Diese positiven Berichte veranlassten ihn, sich zu fragen, wieso er nie ein Wort von Capital Ventures gehört hatte – aus diesem Grund suchte er nun persönlich das Büro der Firma auf.
Thor betrat einen mahagonigetäfelten Empfangsraum, wesentlich eleganter eingerichtet als vor einem Jahr. Er trat an einen polierten Schreibtisch, an dem ein blonder junger Mann saß und schrieb.

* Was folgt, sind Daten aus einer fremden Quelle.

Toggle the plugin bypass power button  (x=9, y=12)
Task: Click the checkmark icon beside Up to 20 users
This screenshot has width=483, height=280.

Der junge Mann sah auf und lächelte freundlich. „Kann ich Ihnen helfen, Sir?“
„Ich wünsche Mr. Wilkins zu sprechen.“
„Und wen darf ich melden?“
„Thorolf Draugr.“
„Und in welcher Angelegenheit wünschen Sie Mr. Wilkins zu sprechen?“
„Wegen meiner A&H Eisenbahnaktien.“
„Sehr wohl. Einen Moment bitte, ich sehe nach, ob Mr. Wilkins im Hause ist.“ Der junge Mann verschwand hinter einer reich geschnitzten Mahagonitür, welche die schlichte Tür vom letzten Jahr ersetzt hatte, und kehrte wenige Minuten später wieder zurück.
„Es tut mir schrecklich leid. Ich dachte, Mr. Wilkins sei in seinem Büro. Offenbar ist er zu einer Besprechung außer Haus gerufen worden.“ Sein Lächeln wirkte mittlerweile ein wenig gequält.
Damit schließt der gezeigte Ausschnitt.